Building co-reliance:

It’s critical to identify value-chain propositions for users, drivers, energy operators, city governments, and financial institutions. For a localized EV ecosystem, resource planning for one city at a time is required. To develop a cohesive system, inventories of current modes, land infrastructure, parking spaces, private and public charging infrastructure, and EO networks in cities are needed.

Leverage intelligent transport systems technology to enable efficiency:

Using databases to deploy digital applications that enable human-to-machine and machine-to-machine interfaces, increasing energy accessibility, maximizing utilization, and increased traction, as well as ensuring efficient operations, safety detection, seamless delivery, and improved convenience in the ecosystem.

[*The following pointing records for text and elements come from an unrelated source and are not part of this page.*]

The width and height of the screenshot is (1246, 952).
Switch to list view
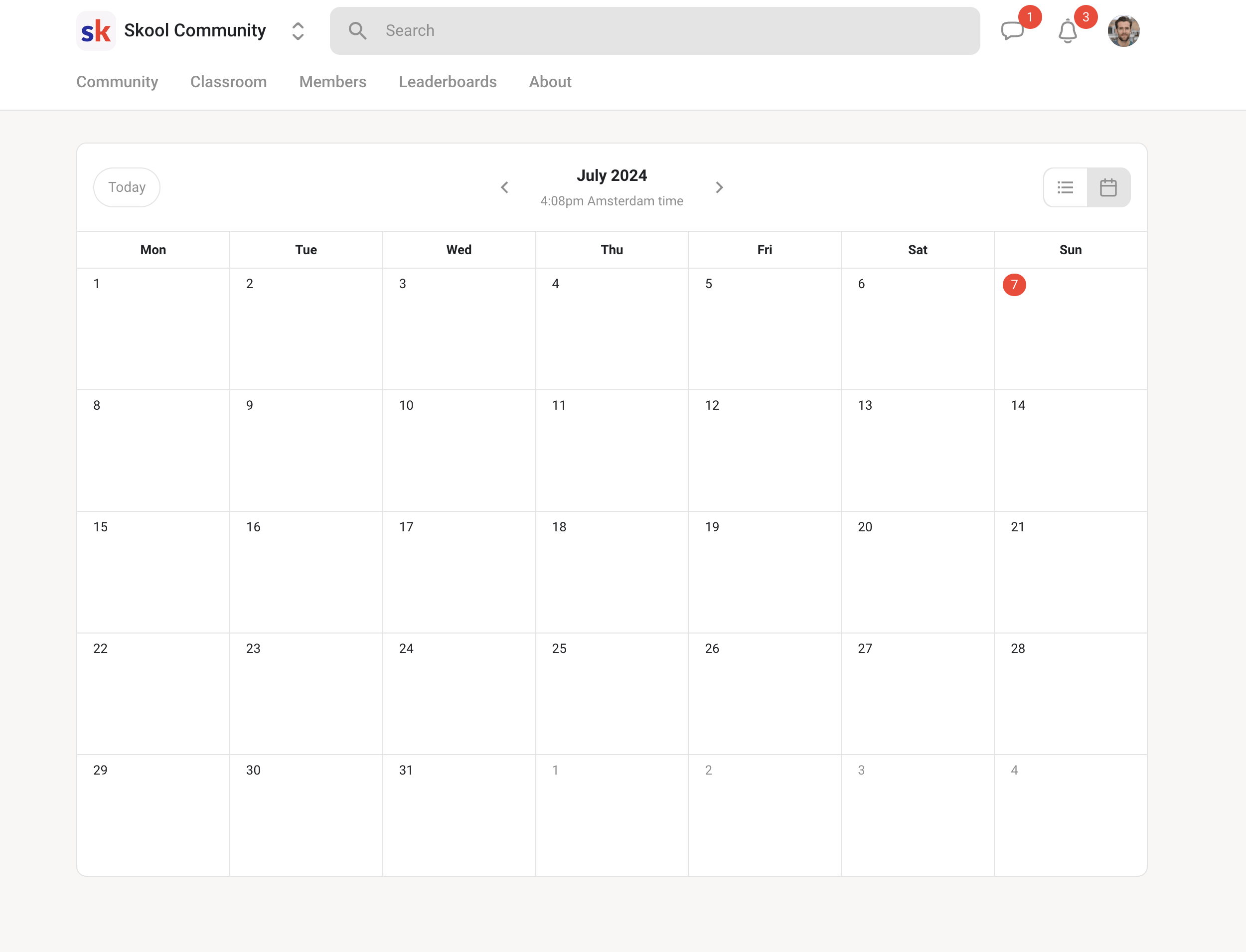(1065, 187)
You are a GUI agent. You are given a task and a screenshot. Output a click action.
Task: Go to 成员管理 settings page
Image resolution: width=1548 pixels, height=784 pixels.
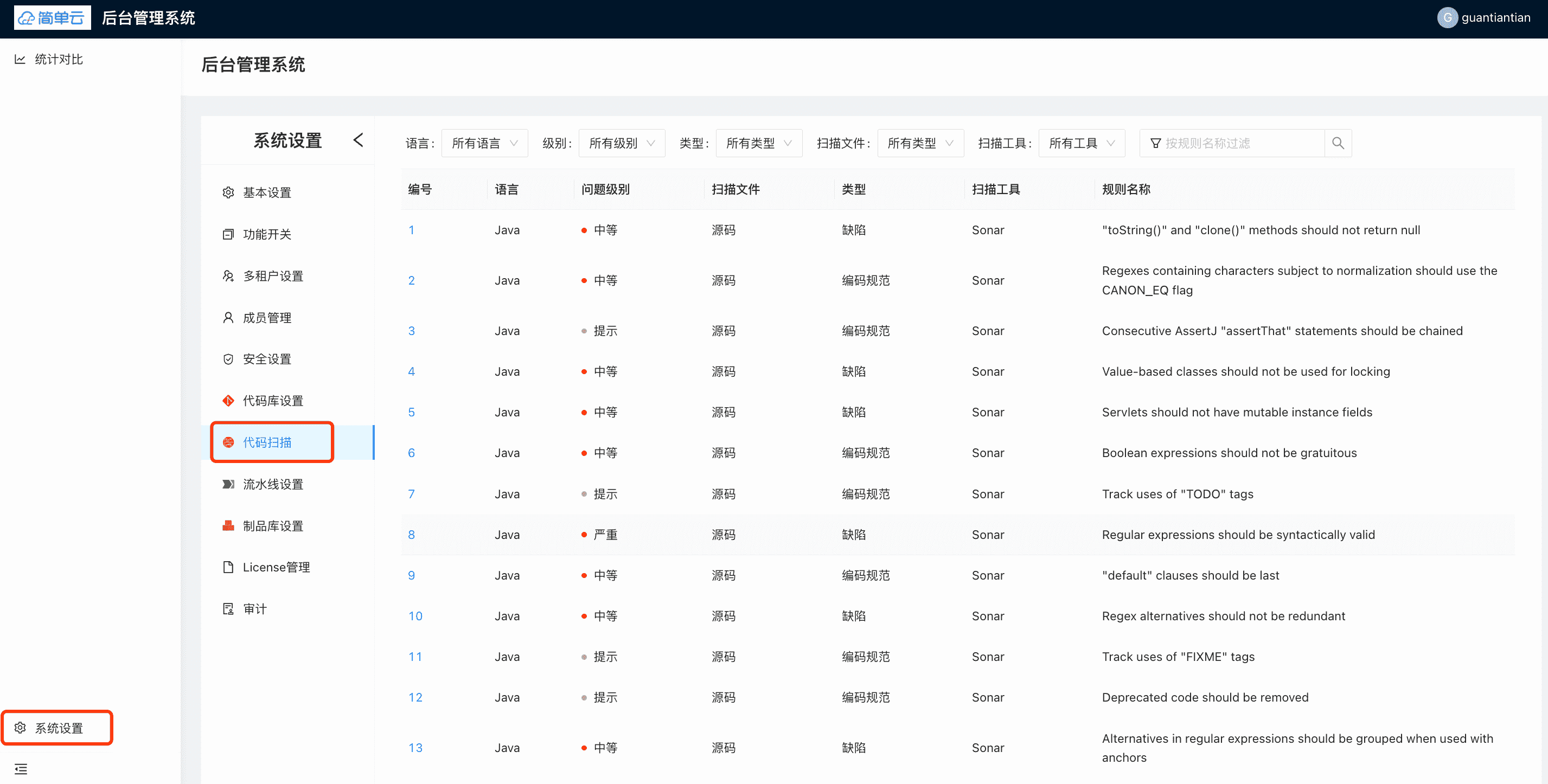click(x=267, y=318)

In India, battery-changing technologies have yet to gain traction, hence charging is favored. In the post-transition phase, however, it is a viable alternative to gasoline.

Swappable batteries can be small in size while also removing concerns about range and supply. It will mimic the existing network of fueling stations if it is successful, allowing for more smooth operations.

Private sector investment can be used to operate supply chain networks and keep energy operators afloat. Battery switching and the network of energy operators form a service segment in this instance. The availability and accessibility of this energy grid will be critical to operations.

It’s critical to develop long-term business models that may be used to move this upfront expense to the cost of owning and operating an electric vehicle.

Thirteen of our states have announced EV policies, with another eight in the works, coinciding to some part with the national goal of 30% EV sales penetration by 2030.

For faster adoption of electric vehicles, there must be a synergy of policy action roadmaps.